Dataset entries:
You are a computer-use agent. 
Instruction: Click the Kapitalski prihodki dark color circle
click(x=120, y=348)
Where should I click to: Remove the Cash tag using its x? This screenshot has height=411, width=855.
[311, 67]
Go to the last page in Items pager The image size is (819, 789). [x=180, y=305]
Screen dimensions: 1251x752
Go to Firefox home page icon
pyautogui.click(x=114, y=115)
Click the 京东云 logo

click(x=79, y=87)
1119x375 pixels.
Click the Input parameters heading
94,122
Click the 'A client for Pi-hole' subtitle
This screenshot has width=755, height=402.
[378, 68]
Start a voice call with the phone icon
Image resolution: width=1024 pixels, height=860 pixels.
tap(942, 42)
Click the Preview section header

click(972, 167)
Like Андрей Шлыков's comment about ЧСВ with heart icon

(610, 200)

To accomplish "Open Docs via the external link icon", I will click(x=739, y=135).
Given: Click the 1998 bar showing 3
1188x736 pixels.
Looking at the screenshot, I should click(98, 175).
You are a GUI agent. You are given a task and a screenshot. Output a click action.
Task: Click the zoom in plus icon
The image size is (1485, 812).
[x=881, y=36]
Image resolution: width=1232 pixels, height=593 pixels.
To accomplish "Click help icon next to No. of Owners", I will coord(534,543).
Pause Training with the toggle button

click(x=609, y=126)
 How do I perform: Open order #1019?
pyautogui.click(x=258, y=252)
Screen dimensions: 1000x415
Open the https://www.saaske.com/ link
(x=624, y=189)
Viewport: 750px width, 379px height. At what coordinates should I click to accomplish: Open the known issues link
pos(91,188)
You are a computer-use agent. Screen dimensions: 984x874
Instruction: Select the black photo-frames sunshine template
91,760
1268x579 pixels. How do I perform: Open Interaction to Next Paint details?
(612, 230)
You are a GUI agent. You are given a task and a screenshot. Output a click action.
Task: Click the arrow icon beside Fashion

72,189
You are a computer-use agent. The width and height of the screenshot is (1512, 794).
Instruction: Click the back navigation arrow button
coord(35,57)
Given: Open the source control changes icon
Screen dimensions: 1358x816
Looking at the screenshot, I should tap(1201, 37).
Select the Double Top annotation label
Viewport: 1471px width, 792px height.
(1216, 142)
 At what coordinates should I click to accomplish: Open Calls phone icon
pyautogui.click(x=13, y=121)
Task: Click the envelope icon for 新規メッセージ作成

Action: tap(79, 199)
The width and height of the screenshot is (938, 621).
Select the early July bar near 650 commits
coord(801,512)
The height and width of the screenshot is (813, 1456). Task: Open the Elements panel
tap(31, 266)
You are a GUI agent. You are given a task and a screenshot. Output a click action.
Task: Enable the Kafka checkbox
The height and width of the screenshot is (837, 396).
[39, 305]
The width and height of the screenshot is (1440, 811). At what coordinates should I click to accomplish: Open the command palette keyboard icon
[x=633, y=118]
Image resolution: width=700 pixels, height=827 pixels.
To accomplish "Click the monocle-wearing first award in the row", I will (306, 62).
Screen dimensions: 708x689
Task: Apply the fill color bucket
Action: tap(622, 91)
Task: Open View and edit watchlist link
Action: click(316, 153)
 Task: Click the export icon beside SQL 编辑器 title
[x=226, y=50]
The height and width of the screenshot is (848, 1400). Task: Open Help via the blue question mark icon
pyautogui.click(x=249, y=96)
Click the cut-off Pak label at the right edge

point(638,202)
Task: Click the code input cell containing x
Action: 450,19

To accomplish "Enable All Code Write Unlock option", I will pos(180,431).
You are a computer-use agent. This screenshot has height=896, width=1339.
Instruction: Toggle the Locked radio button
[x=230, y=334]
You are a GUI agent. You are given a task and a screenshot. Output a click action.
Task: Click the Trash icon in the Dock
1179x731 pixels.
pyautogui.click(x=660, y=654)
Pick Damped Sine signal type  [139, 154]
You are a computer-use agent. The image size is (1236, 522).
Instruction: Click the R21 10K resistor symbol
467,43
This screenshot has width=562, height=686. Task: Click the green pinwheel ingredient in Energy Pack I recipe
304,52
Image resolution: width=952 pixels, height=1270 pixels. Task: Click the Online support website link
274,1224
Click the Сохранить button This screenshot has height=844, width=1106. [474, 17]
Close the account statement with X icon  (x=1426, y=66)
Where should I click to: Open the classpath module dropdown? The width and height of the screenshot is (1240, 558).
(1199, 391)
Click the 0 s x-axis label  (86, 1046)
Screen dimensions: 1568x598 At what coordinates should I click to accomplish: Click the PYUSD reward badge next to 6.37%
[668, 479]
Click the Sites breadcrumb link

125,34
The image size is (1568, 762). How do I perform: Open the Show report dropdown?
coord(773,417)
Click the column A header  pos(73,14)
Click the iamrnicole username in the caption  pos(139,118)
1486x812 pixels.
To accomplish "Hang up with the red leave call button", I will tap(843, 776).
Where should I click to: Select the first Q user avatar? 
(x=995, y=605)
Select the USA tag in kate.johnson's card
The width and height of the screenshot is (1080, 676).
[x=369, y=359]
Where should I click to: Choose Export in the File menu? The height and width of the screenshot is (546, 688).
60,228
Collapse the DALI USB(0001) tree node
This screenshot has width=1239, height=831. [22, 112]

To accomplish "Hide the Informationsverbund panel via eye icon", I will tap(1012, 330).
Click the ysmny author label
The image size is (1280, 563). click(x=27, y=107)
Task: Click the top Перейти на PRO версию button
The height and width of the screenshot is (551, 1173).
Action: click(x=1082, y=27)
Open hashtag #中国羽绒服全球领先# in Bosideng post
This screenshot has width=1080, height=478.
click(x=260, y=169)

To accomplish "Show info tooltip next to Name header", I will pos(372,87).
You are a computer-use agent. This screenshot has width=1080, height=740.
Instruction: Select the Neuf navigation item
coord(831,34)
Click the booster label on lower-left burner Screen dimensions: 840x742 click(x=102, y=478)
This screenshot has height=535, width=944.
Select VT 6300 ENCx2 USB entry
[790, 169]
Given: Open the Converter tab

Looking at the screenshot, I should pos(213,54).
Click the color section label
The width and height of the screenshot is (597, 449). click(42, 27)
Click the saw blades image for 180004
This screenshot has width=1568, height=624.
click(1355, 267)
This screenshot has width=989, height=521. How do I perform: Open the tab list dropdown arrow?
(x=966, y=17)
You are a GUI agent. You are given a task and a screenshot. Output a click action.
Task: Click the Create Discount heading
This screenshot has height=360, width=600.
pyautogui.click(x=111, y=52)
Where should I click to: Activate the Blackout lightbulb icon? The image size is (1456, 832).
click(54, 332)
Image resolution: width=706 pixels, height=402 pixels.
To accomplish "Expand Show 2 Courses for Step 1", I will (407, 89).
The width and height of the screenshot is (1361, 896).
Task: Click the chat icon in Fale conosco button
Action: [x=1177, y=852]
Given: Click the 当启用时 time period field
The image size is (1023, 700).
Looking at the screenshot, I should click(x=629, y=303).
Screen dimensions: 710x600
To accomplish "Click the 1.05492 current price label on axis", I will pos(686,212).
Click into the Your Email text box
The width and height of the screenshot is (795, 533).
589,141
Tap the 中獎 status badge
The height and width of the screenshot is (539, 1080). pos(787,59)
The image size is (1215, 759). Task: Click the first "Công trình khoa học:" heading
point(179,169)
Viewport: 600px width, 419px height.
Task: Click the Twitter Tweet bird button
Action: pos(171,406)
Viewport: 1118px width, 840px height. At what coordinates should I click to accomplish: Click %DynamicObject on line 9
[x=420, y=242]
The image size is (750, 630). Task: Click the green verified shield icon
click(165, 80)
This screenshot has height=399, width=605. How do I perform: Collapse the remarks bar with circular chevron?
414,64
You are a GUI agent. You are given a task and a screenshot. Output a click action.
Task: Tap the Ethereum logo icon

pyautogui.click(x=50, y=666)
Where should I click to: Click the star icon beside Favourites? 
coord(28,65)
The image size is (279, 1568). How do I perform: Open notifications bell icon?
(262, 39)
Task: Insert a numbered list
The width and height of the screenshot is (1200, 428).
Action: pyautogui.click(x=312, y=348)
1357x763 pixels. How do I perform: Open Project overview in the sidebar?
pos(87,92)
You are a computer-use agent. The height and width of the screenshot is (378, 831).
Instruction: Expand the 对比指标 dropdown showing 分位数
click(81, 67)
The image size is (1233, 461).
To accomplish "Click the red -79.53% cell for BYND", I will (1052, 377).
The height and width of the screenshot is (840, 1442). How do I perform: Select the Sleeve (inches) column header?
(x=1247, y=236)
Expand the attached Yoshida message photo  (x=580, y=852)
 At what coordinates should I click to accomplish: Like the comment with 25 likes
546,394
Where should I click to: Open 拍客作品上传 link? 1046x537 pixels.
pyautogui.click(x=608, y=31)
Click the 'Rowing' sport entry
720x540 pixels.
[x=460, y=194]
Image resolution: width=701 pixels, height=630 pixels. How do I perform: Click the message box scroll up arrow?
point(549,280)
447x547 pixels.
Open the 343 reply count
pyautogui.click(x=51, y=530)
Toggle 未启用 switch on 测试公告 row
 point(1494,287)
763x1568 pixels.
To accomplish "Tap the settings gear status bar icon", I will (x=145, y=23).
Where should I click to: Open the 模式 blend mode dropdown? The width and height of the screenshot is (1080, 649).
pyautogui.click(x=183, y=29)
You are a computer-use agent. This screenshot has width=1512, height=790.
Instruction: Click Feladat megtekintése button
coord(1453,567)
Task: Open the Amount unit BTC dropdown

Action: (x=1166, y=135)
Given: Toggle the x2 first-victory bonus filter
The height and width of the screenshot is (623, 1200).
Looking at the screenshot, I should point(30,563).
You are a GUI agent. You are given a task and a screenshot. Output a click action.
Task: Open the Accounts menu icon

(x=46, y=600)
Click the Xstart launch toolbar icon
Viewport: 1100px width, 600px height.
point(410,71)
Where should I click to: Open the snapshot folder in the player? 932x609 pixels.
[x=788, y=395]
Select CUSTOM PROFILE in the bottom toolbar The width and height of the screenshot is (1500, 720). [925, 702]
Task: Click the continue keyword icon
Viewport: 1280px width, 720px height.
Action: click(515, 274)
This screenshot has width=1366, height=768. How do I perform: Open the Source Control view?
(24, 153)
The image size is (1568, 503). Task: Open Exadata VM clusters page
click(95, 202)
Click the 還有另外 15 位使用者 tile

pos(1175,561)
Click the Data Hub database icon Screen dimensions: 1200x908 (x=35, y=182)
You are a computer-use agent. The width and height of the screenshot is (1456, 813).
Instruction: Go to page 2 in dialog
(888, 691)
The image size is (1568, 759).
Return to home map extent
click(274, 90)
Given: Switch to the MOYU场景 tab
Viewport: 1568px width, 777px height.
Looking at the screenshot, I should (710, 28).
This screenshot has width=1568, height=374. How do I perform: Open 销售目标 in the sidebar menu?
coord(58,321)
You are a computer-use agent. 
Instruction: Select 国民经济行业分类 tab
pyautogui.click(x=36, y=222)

Your instructions: Lines with the word "computer" in the data need counting; report the count alone.

Response to this exercise: 10